Screw conveyors undergo durability test at Veolia Polymers

Van Beek screws have been transporting plastic grinding stock 24/7 for two decades

Veolia Polymers in Vroomshoop has been subjecting Van Beek screw conveyors to the ultimate durability test for over two decades. The screws operate day and night to transport and homogenise plastic grinding stock. Van Beek has recently overhauled tens of its own screws in the plant.

“We still choose Van Beek because of their high quality and customer-oriented solutions “, says Thomas Boerrigter, Head of Technical Service at the company. “All the jacking systems at Veolia Polymers have been supplied by Van Beek to our satisfaction for years.”

Fully written off years ago

The screws that Van Beek has replaced had been written off a long time ago. “We have made the replacement interval as long as possible and so they went on operating long after being written off. But still in one piece after fifteen years due to faithful service, they were due for preventive replacement “, explained Peter Verhoeven, sales engineer at Van Beek.

The new screw conveyors have a number of attractive improvements compared with the screws that Van Beek installed more than a decade ago. “In recent years we have gone even further in the wear-resistant direction. A few critical parts have been improved so the screw conveyors last even longer “, explains Verhoeven.

Less work due to cutting blades in the chute

The intake of bulk goods is also easier with these screws. “The new screw conveyors have a chute with cutting blades. The fork lift truck driver drops a bigbag into the chute and can immediately remove the empty bigbag to collect the next one. The bigbag pushes itself onto the cutting blades by its own weight and so opens itself. The fork lift truck driver therefore need do nothing more to cut the bag open. This works more quickly and safely.”

Numerous applications in one plant

The screw conveyors are used among other things to homogenise and transport plastic grinding stock. The plant makes small granules here for injection moulding. The screw conveyors transport the granules to enormous mixing silos with a screw in the centre to homogenise the granules. From the mixing silo another screw conveyor transfers the granules to a dosing unit above an extruder.

Satisfied client ‘forgets’ screw conveyors

Most screws cannot be seen from outside. “What we actually want to achieve is that our clients forget that they have these screws. If you do not know that you have them, this really means that you have never have problems with them”, explains Verhoeven.

‘Very positive and customer-oriented’

“We have again found our cooperation with Van Beek to be very positive and customer-oriented”, says Boerrigter. “Van Beek is a really reliable partner with whom we work well.”

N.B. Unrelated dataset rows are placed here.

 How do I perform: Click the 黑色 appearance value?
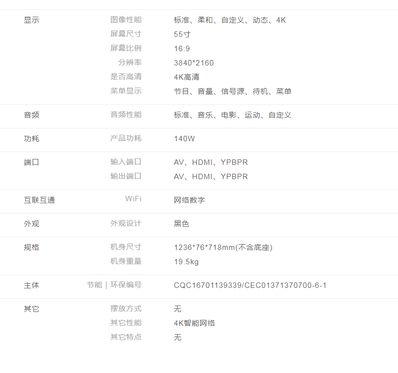(x=182, y=224)
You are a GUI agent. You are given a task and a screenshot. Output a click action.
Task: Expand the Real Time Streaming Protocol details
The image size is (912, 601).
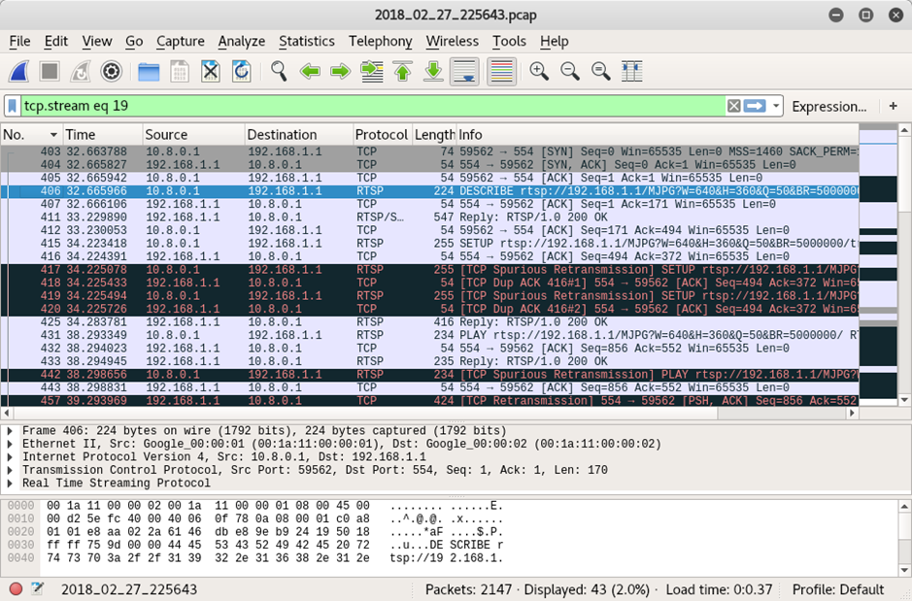pos(11,484)
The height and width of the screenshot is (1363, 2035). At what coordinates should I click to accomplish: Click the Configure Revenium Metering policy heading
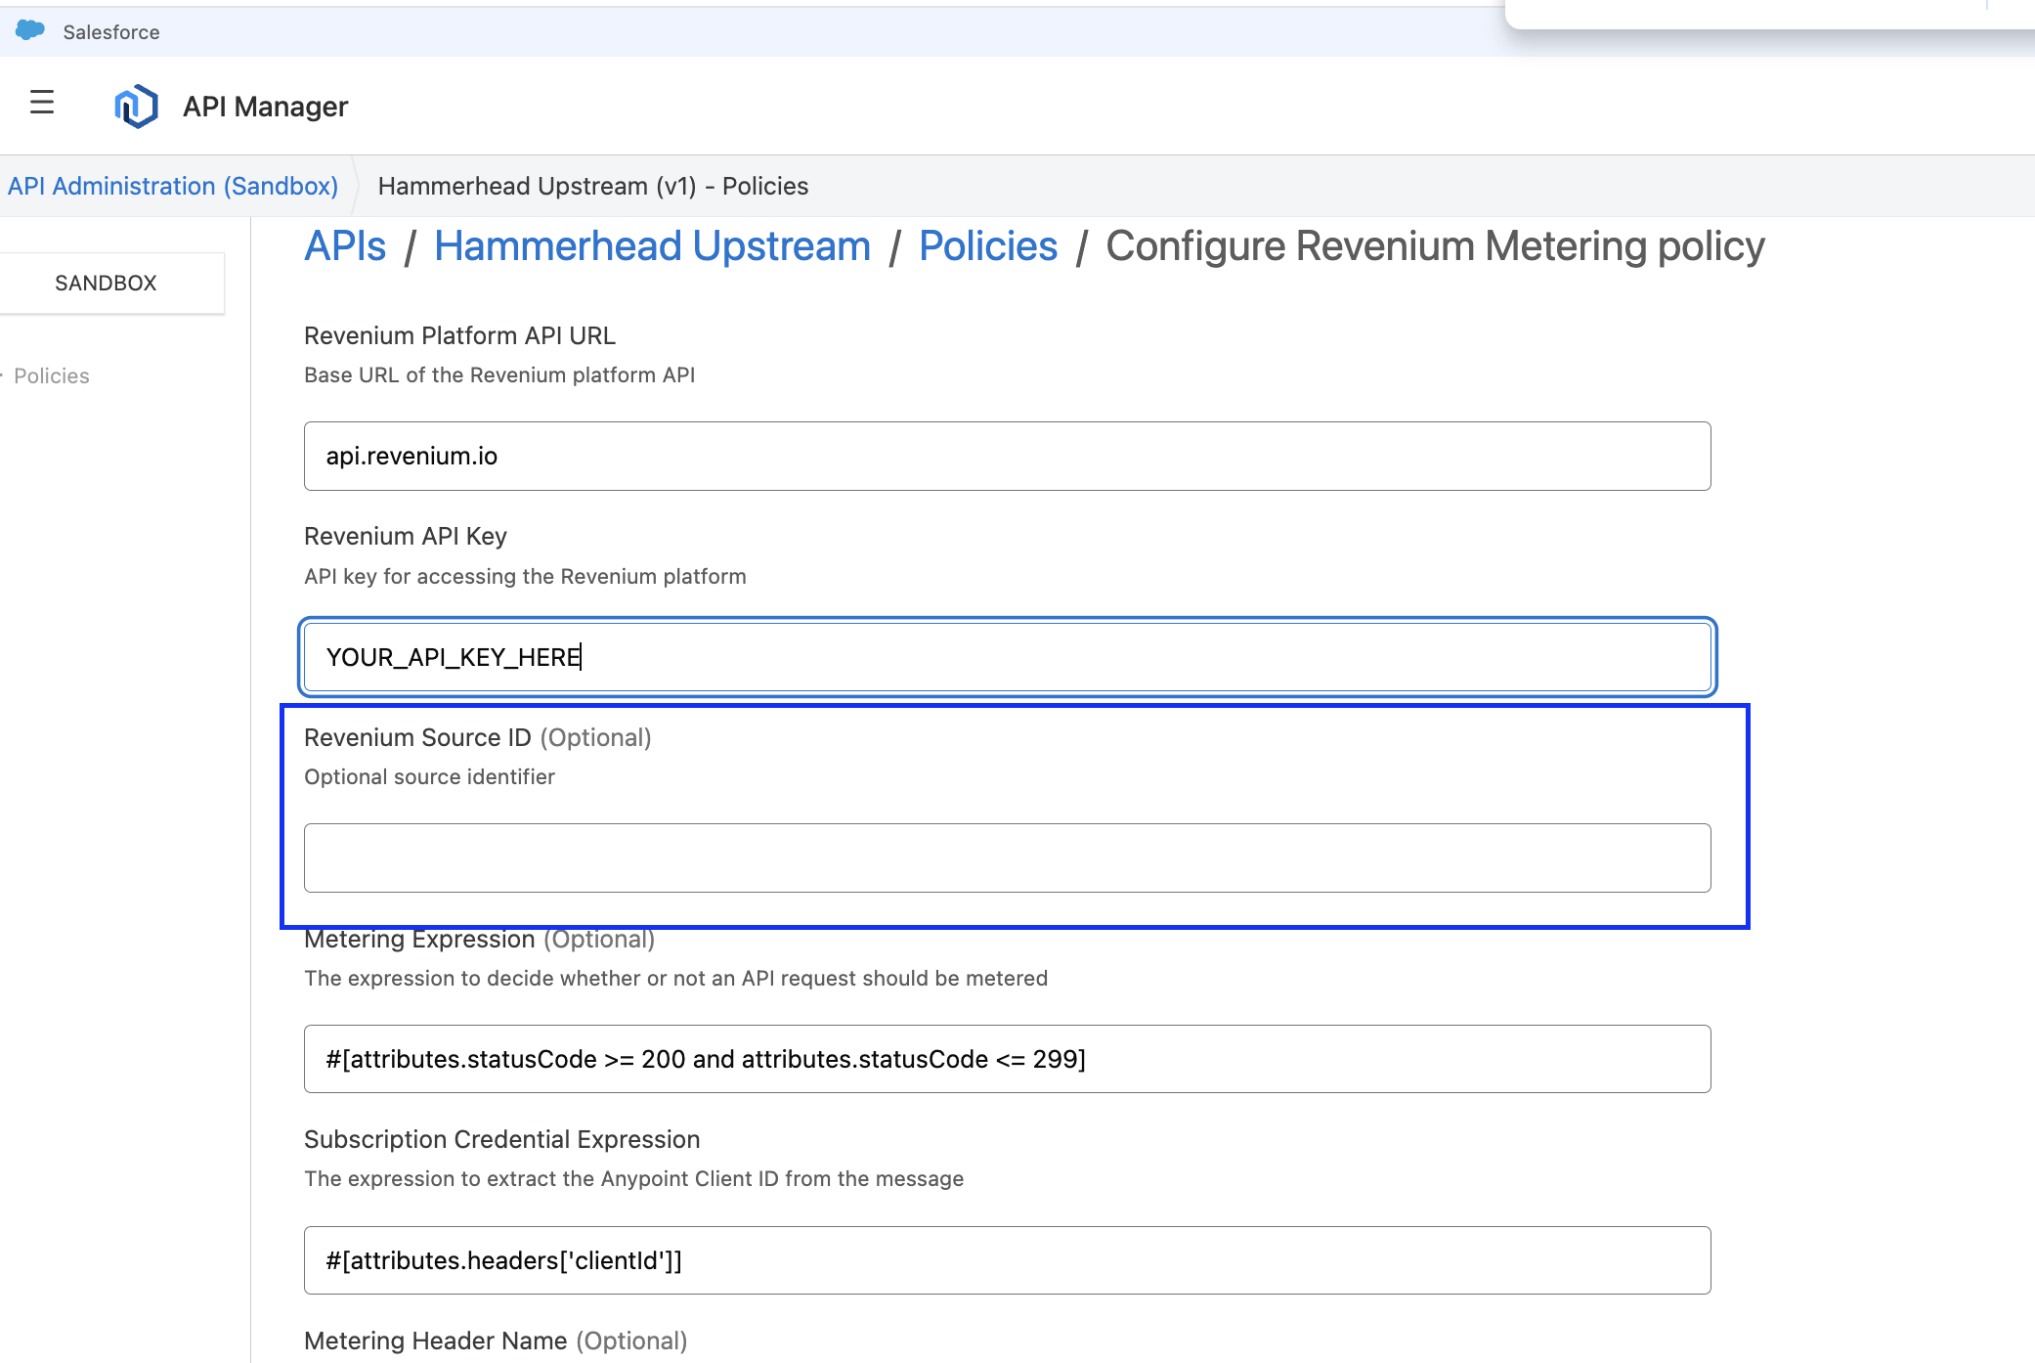point(1435,246)
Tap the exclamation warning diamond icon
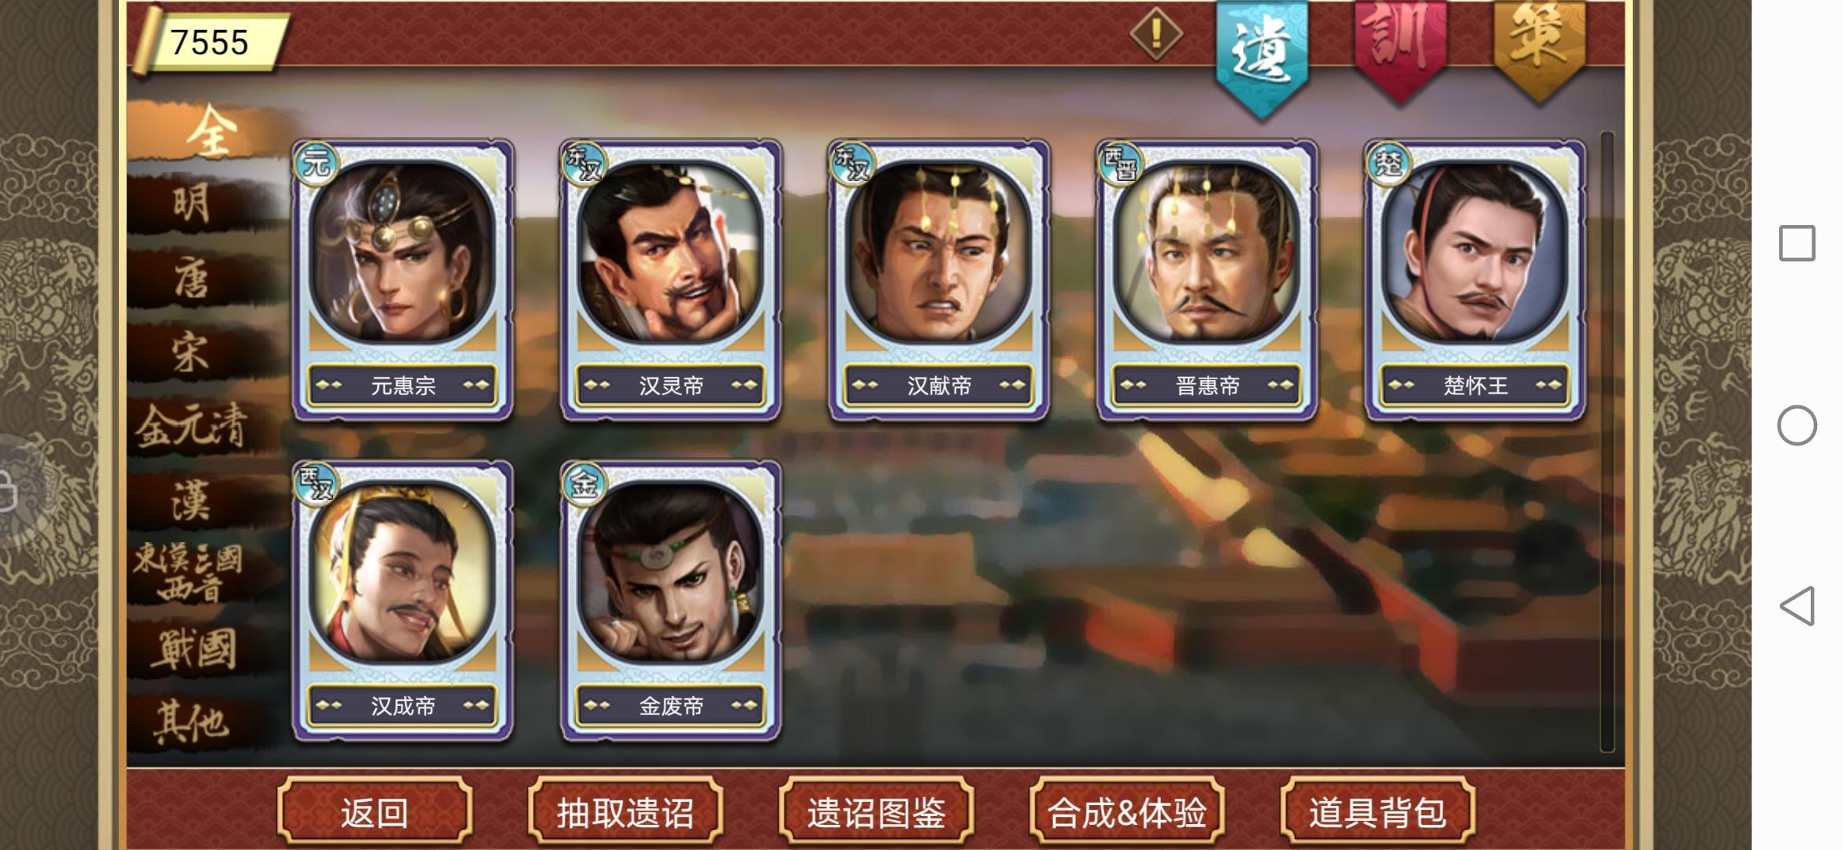Image resolution: width=1843 pixels, height=850 pixels. [1155, 33]
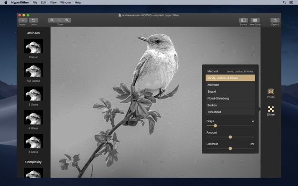Click the zoom in magnifier icon
Viewport: 298px width, 186px height.
[x=67, y=20]
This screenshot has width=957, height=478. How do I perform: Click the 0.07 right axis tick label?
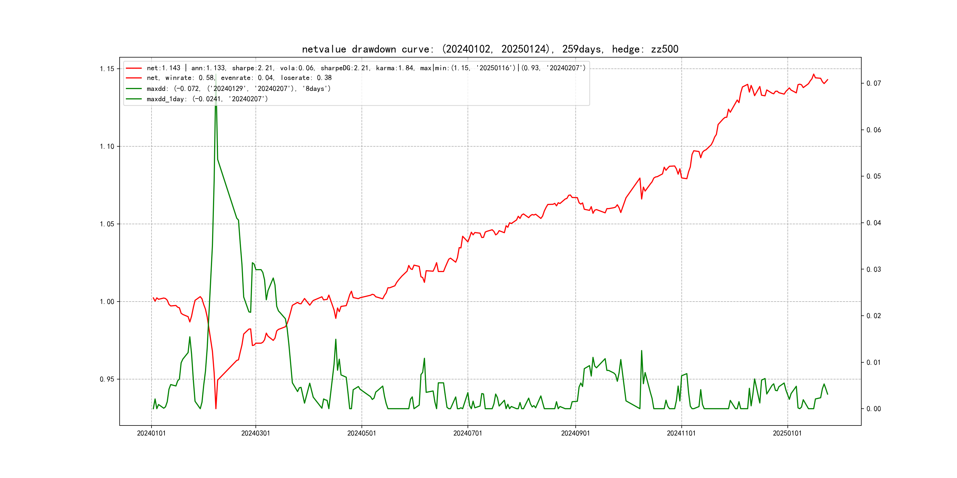[x=873, y=84]
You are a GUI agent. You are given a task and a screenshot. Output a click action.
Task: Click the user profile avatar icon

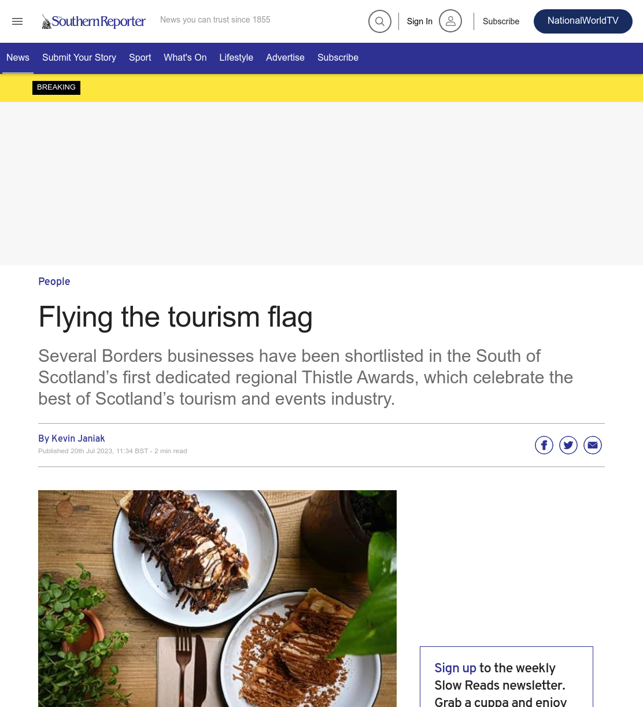pos(450,21)
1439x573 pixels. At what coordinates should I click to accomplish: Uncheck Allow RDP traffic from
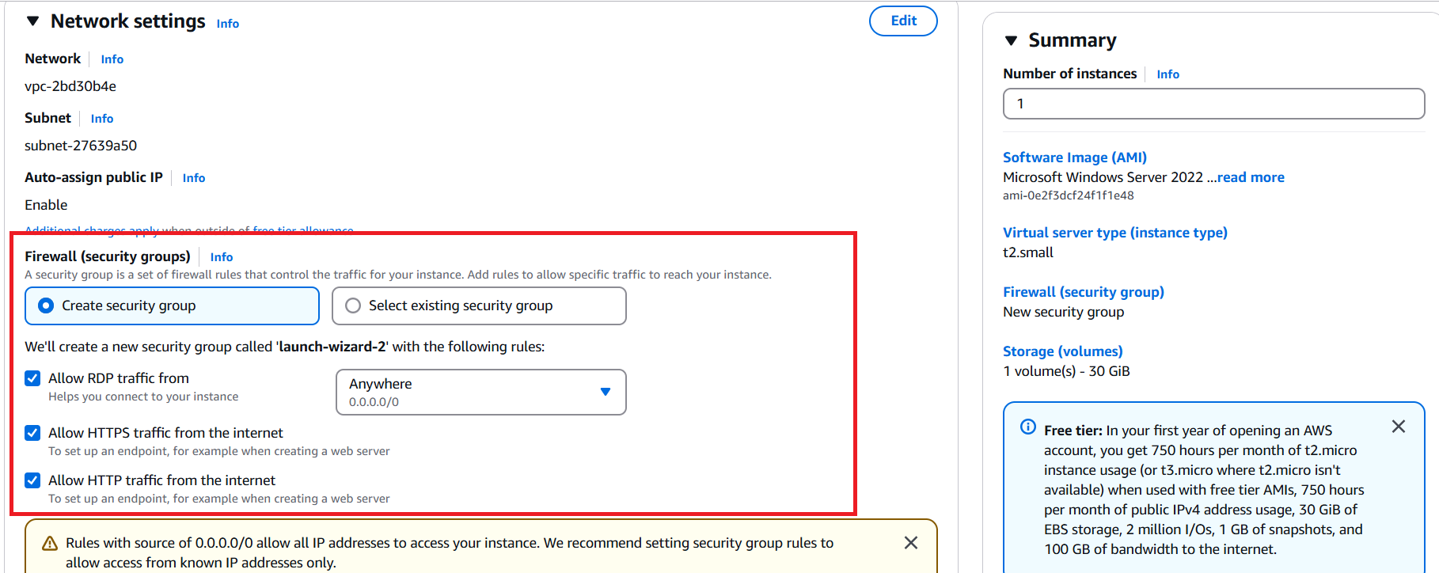[x=32, y=378]

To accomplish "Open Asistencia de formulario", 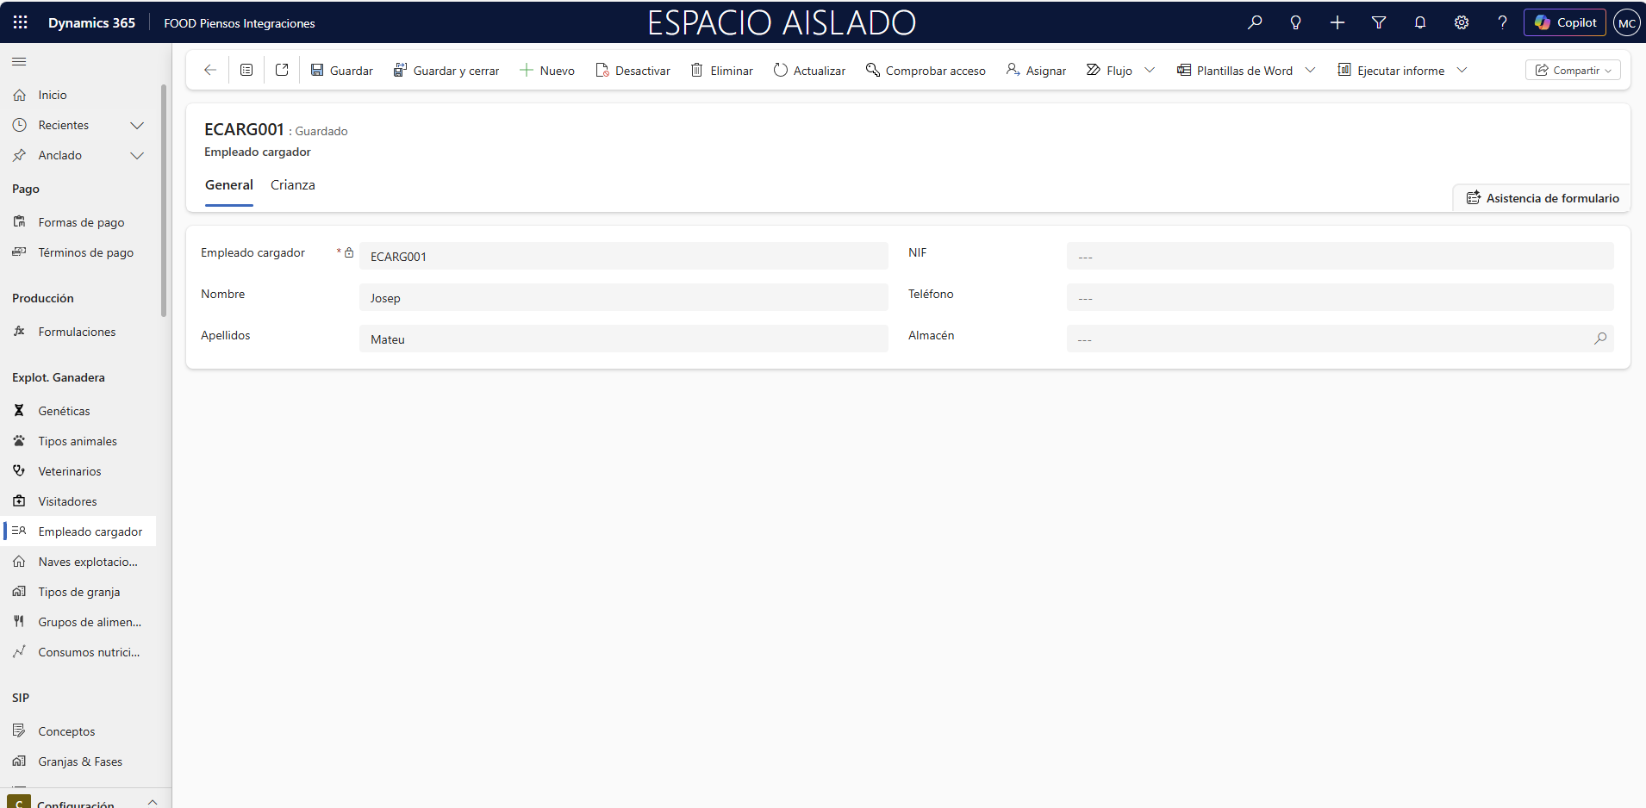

Veolia Polymers was created in 1992, when the Aufderhaar brothers set up Aufderhaar Kunststof Group (AKG). The brand-new factory was burned down shortly after opening, but the brothers were not discouraged and quickly and successfully rebuilt the factory.

Initially the company focussed mainly on making all sorts of materials from recycled plastic. For example it made plastic posts, clothes hangers and flowerpots. At present the focus lies more on processing plastic waste into plastic granules in certain colours and compositions for injection moulding.